**** EXTRACT

There is a more relaxed attitude between students and teachers. I would NEVER have called my lecturers in undergrad by their first names, for instance, or gone on a social ocassion that included the teacher, but that's perfectly normal here. It took a while for me to get used to, but I think it's nice now. It seems more egalitarian.
I've found this to be the opposite, at least at undergraduate level. Here in the UK, I wouldn't have dared to call one of my lecturers by their first name... it took me 3 years to address my tutor/project supervisor by his first name, and I spent several hours a week working with him! But then again, I was in the Physics department and everything was pretty formal there. When I went to the US on study abroad, I was told to expect the professors to be much more relaxed and not to be surprised if they were on a first-name basis with their students and invited them out for a beer or to their house for dinner
. This never happened to me in the UK, until I started my postgrad degree, when our course tutor would join us at the pub or invite us round to his house for a BBQ - but then, said course tutor had just spent 5 years teaching in the US and had perhaps picked up some of the traditions of his US university
.
On the downside, prepare for things to require lots of extraneous paperwork and steps. I don't know why every time I've tried to do something at a UK university (I've gone to two and work at another) requires so many steps! For example, a student I support wanted me to have permission to check out library books on her behalf. At my US university, I would have just gotten a signed letter and shown it when I checked books out. Here she would have to fill out a long form every single time she wanted me to get her a book. Things that you'd think would be straightforward usually end up being not so!

********

**ACTIONS TO TAKE**
• a. According to the forum discussion, how many years had the postgraduate course tutor spent teaching in the US?
• b. Quote the forum discussion between "There is a more" and "seems more egalitarian.", inclusive.
The records aren't needed for these tasks.

**** DATA LISTING

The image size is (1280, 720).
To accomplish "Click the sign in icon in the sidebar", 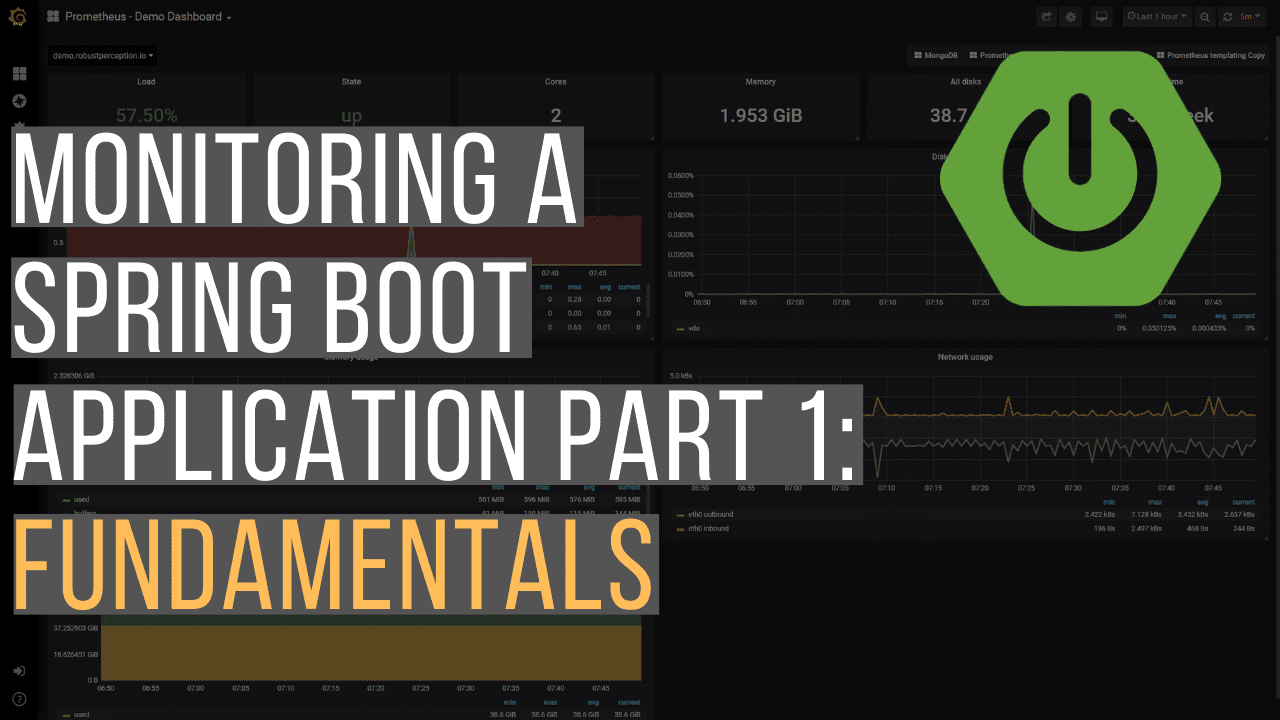I will click(19, 671).
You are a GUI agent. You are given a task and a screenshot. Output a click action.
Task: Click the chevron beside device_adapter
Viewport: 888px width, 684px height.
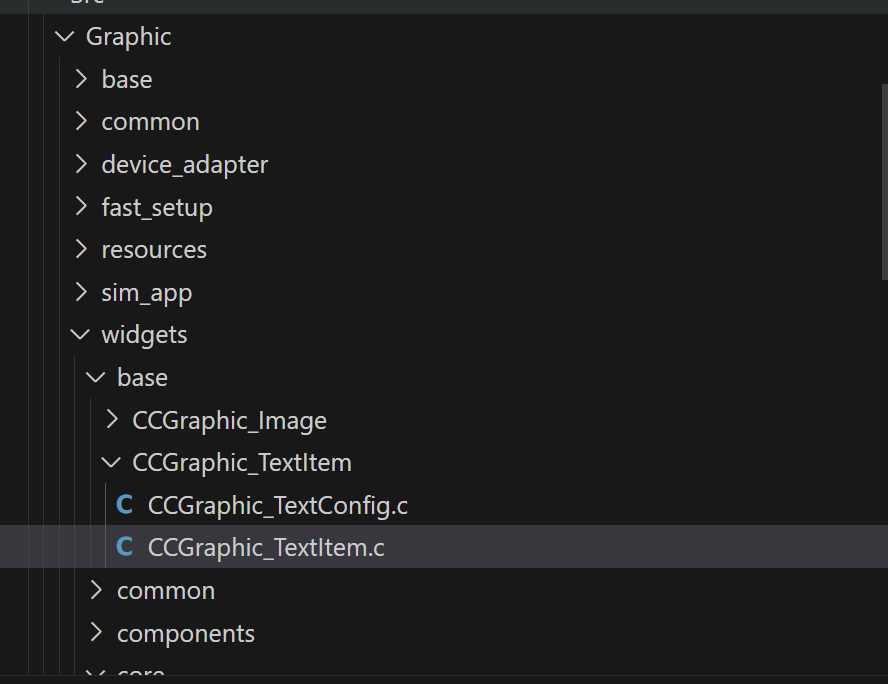pyautogui.click(x=81, y=164)
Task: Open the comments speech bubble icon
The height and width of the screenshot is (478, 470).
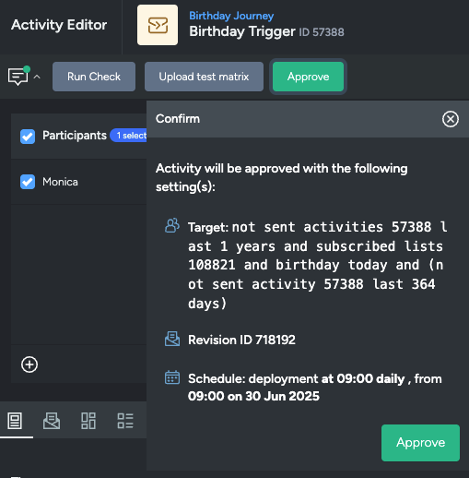Action: [18, 76]
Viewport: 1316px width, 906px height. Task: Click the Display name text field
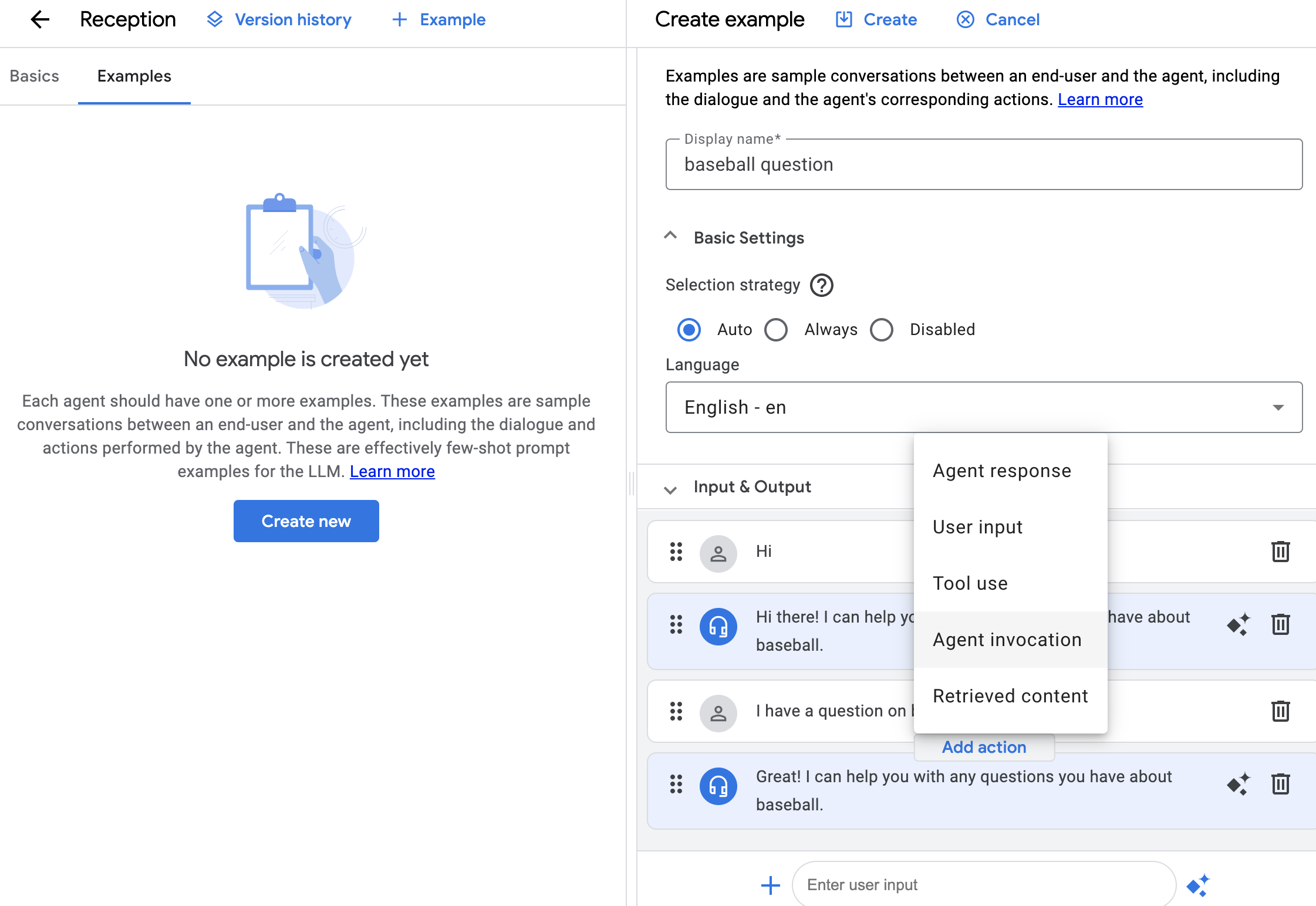coord(983,165)
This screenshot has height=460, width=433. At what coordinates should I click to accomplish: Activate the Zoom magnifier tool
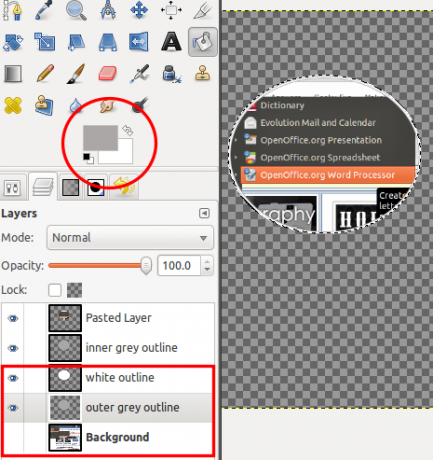76,10
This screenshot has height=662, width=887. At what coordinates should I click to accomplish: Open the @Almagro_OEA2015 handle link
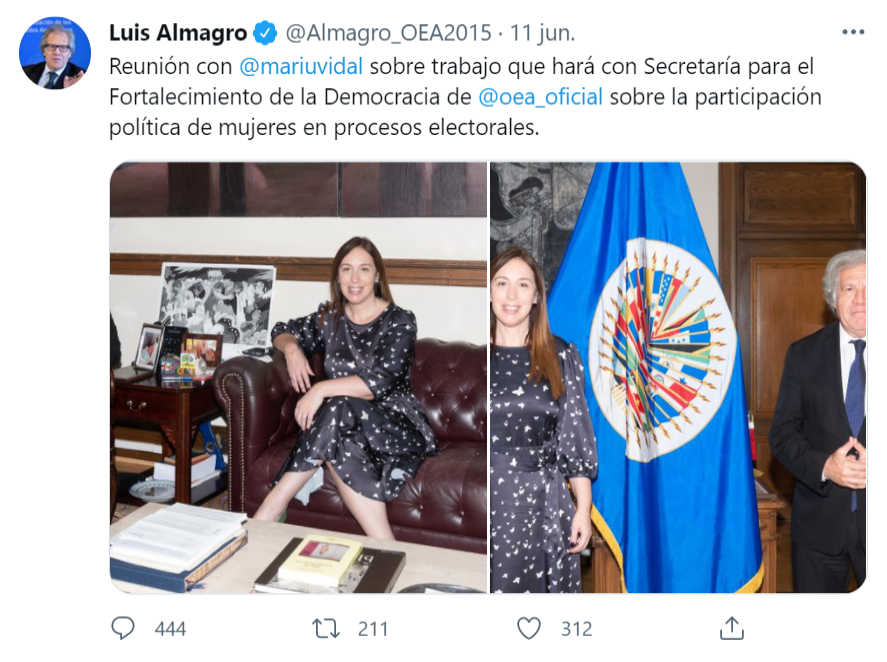click(389, 33)
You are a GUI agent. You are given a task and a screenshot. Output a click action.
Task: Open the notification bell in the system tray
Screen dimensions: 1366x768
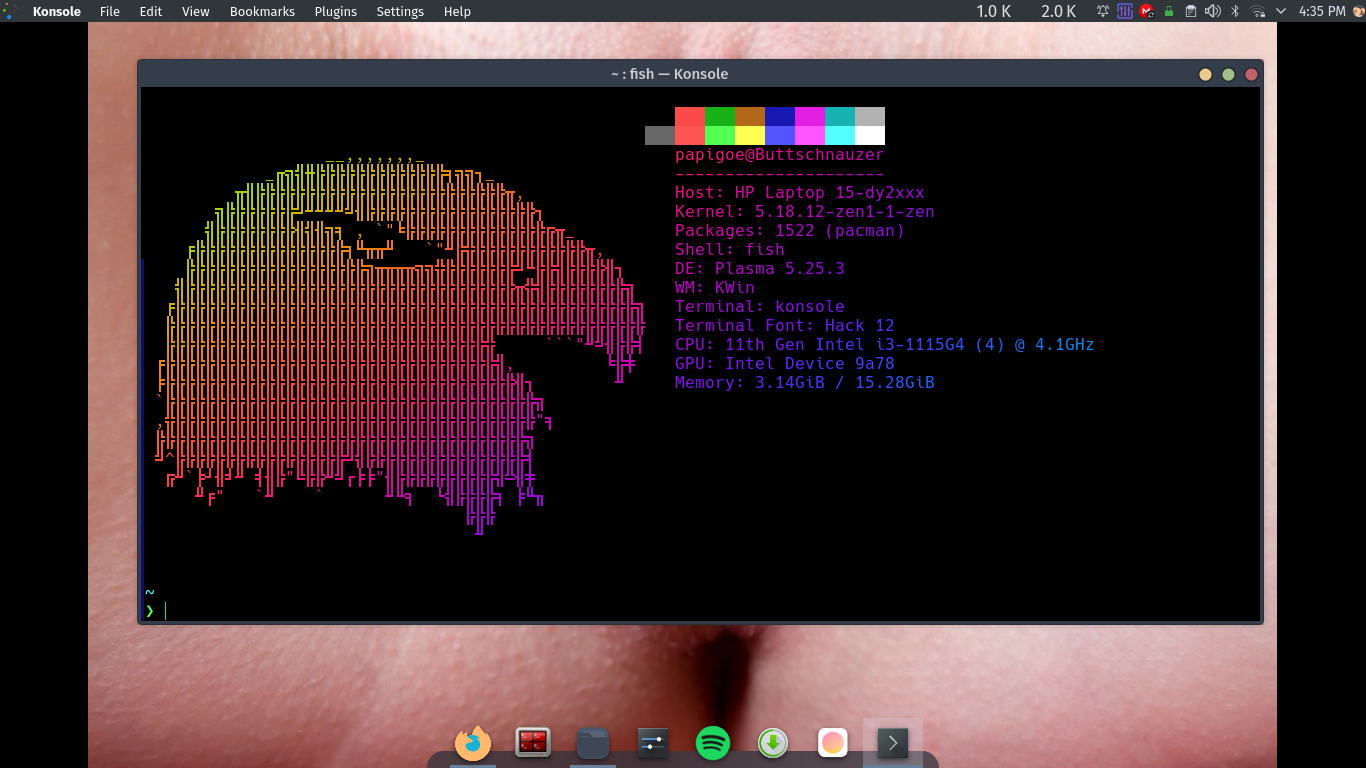coord(1103,11)
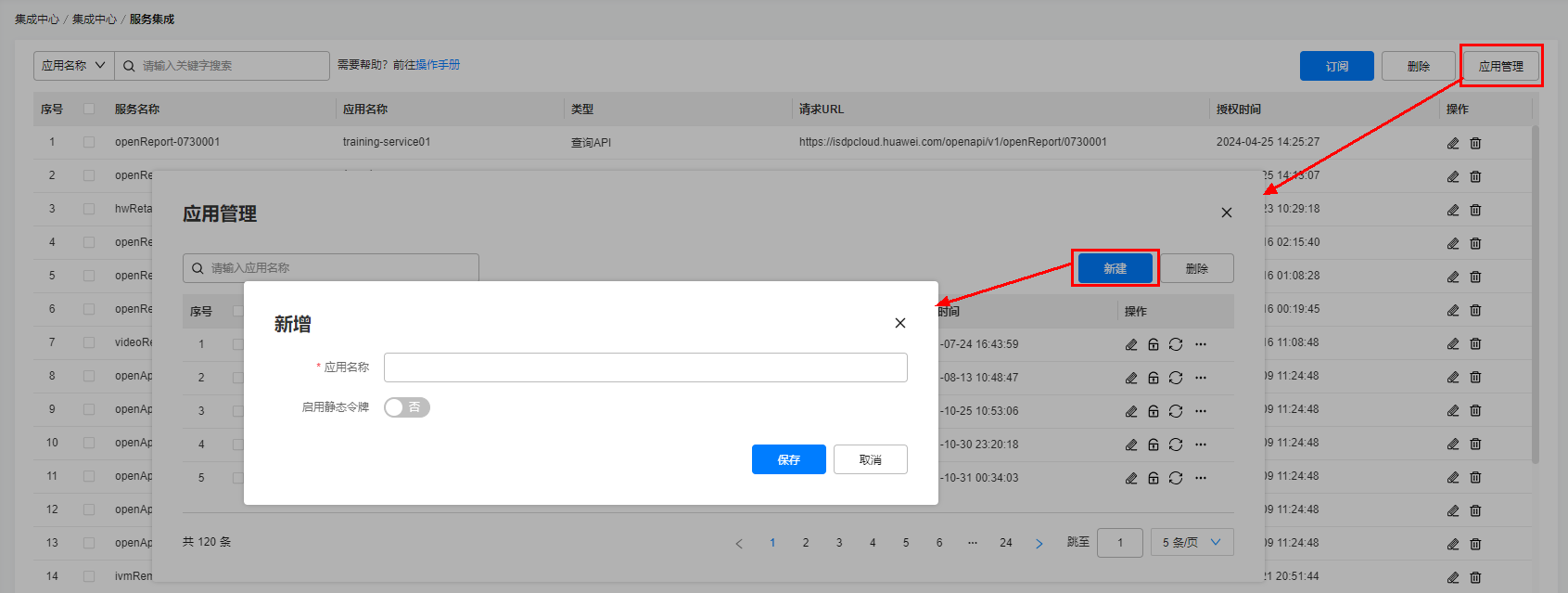This screenshot has height=593, width=1568.
Task: Open the 应用名称 search filter dropdown
Action: click(x=73, y=66)
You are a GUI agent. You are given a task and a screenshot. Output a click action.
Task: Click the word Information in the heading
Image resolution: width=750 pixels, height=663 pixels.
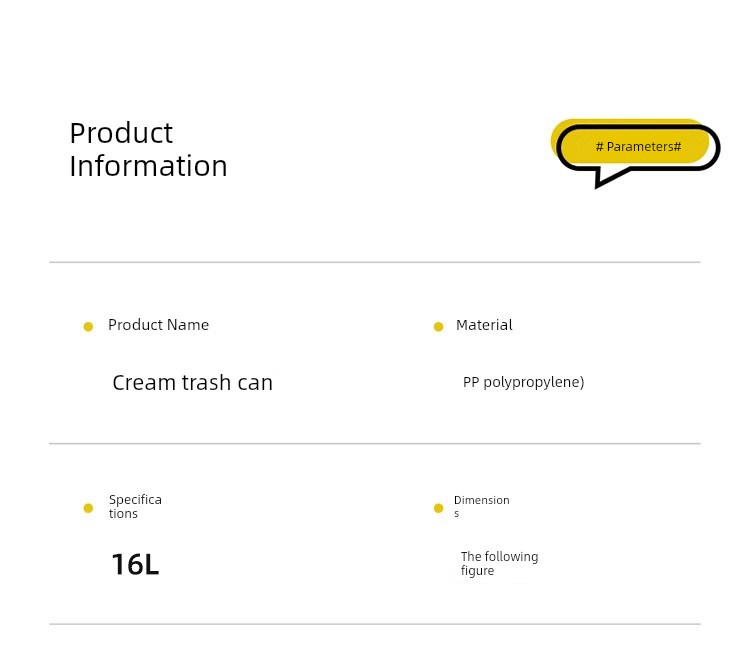[x=148, y=166]
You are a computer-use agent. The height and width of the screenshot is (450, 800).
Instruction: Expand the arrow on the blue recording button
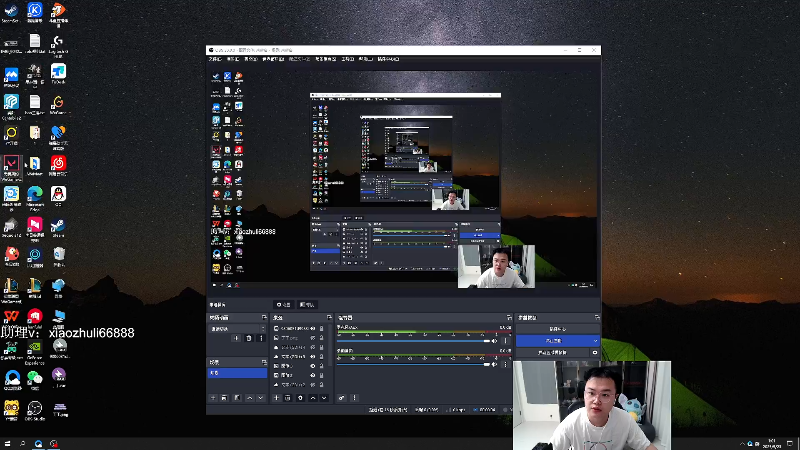[x=595, y=340]
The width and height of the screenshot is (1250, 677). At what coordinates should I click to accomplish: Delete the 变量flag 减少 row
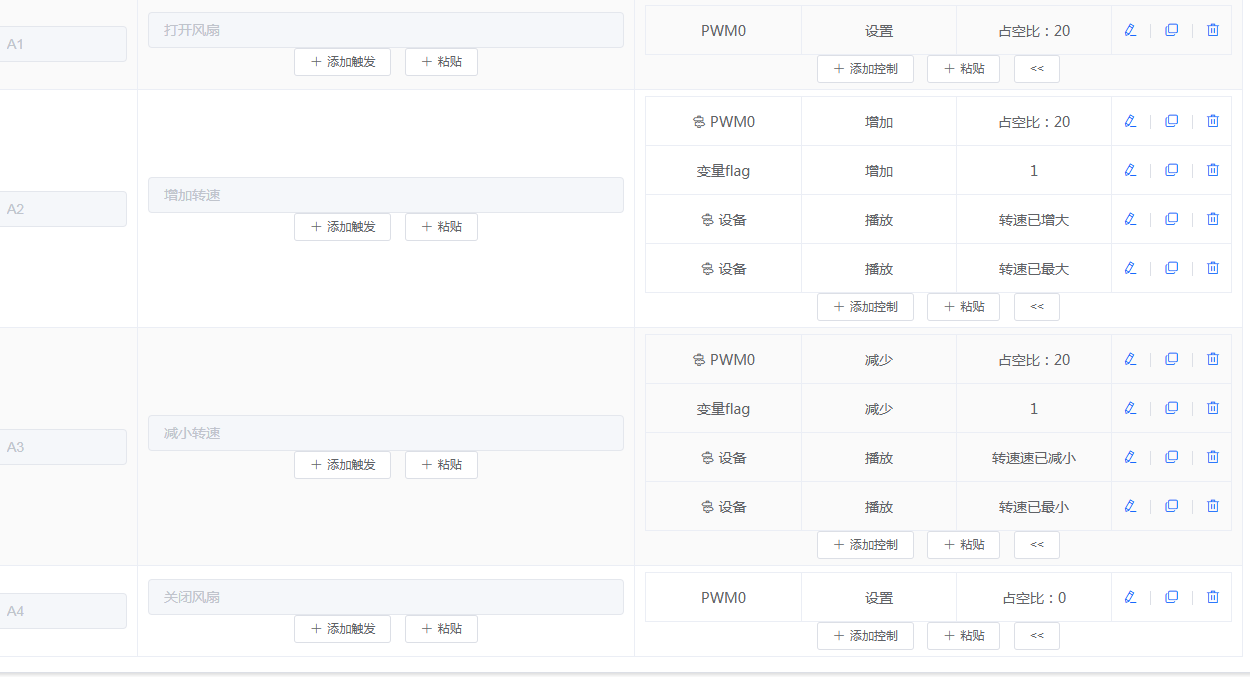(1212, 408)
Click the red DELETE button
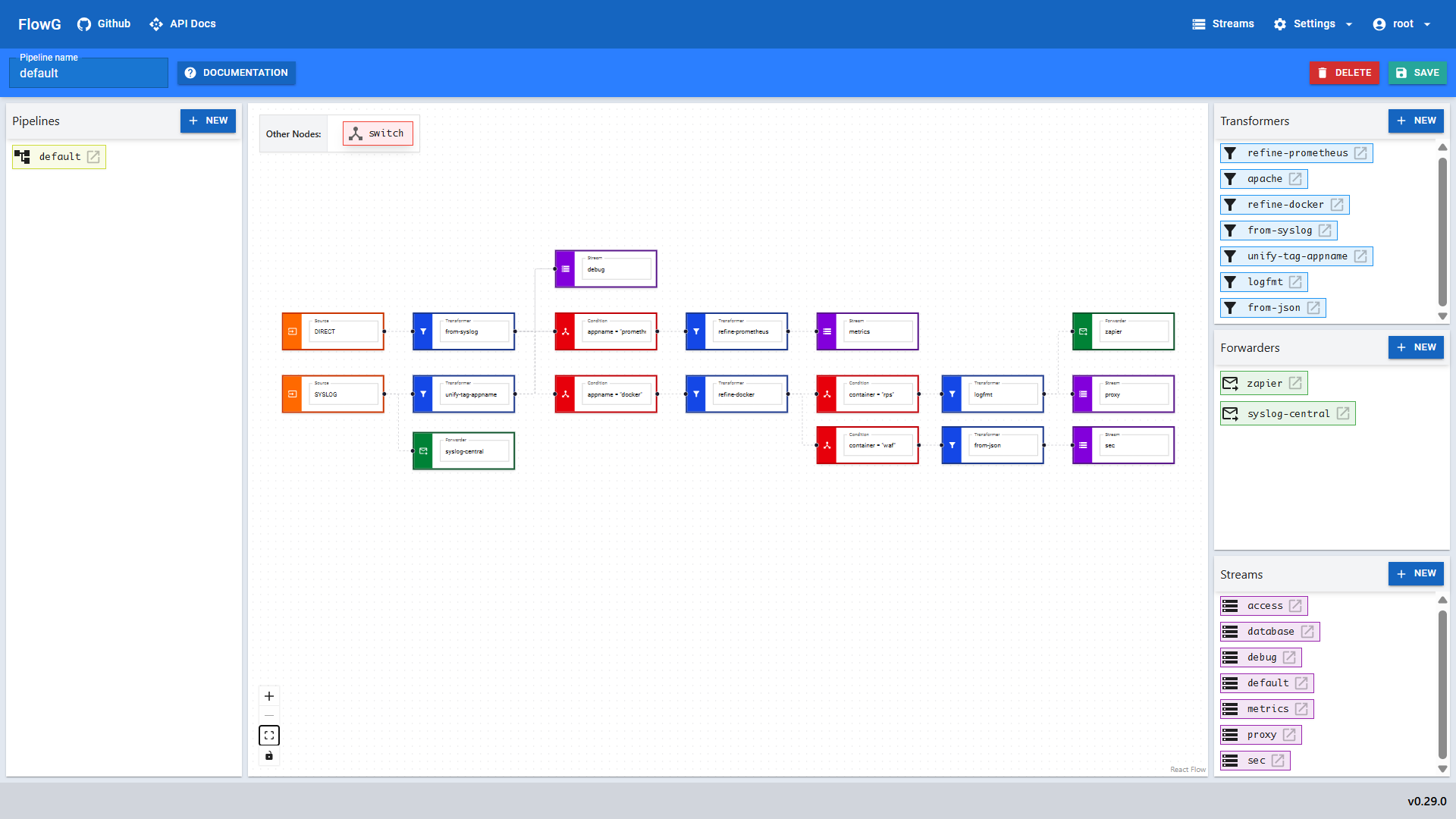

********

**SET OF ANSWERS**
• a. Five years.

• b.
There is a more relaxed attitude between students and teachers. I would NEVER have called my lecturers in undergrad by their first names, for instance, or gone on a social ocassion that included the teacher, but that's perfectly normal here. It took a while for me to get used to, but I think it's nice now. It seems more egalitarian.